The Rocky Mountaineer concept was created by Harry Holmes, (CN Locomotive Engineer) and Pat Crowley (tourism entrepreneur) both of Jasper, Alberta, together they developed a business plan which they presented to Via Rail prior to Expo 86. Designed as an all daylight sightseeing train pulled by the steam locomotive retired CNR 6060 (Bullet Nose Betty class) in the Canadian Rockies. Originally in 1988 it began as a once-weekly Via Rail Canada daytime service between Vancouver and both Calgary and Jasper. The first departure was on May 22, 1988, with a special train for the travel industry and for the traveling public on June 9, 1988, called the Canadian Rockies by Daylight.[1] To maximize scenic views, this service operated only during the day, with an overnight stop in Kamloops. These were express services, with no intermediate stops.[2] On June 4, 1989, Via began its second season of the service, renaming the service the Rocky Mountaineer.[3] The final summer Rocky Mountaineer under Via branding departed Calgary and Jasper on October 12, 1989, and arrived in Vancouver on October 13.[4] Rocky Mountaineer was removed from schedules and marketing in May 1990.[5] After two financially unsuccessful seasons there was to be a change in approach. The Federal Government decided to see if the private sector could do a better job. The then Minister of Transport and the Minister of Finance Michael Wilson decided to sell of the route, equipment, branding and book of business in the fall of 1989. In early November 1989 advertisements were taken out in a number of newspapers soliciting interest in the Rocky Mountaineer.
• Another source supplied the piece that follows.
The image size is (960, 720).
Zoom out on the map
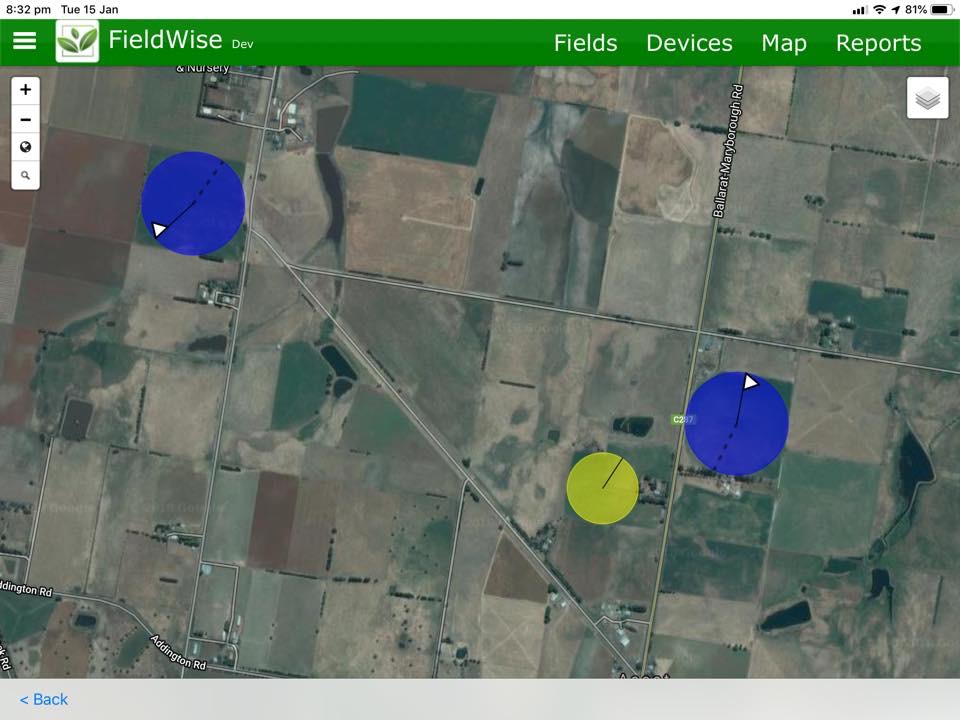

Private operation of the Rocky Mountaineer

The federal government curtailed the subsidies to Via Rail in 1989, dramatically reducing services, especially the transcontinental service. The Rocky Mountaineer was a tourist service, and as such the government felt the funds could be better spent on other priorities. They asked then Via Rail and CN Rail CEO Ron Lawless to organize the sale of the route, equipment and book of business to the private sector. The marketing of the Rocky Mountaineer sale started November 12, 1989. The sale process was run by recently retired CN Executive Charles Armstrong. Submissions of interest demonstrating financial and operational capabilities were required by January 15, 1990. Initially there were 20 interested parties, after phase one of the bidding process, that group was reduced to three parties left to make a financial bid. One bidder was Westours Holland America, subsidiary of Carnival cruise line. The other two were a group of Via Rail executives and a Western Canadian entrepreneur.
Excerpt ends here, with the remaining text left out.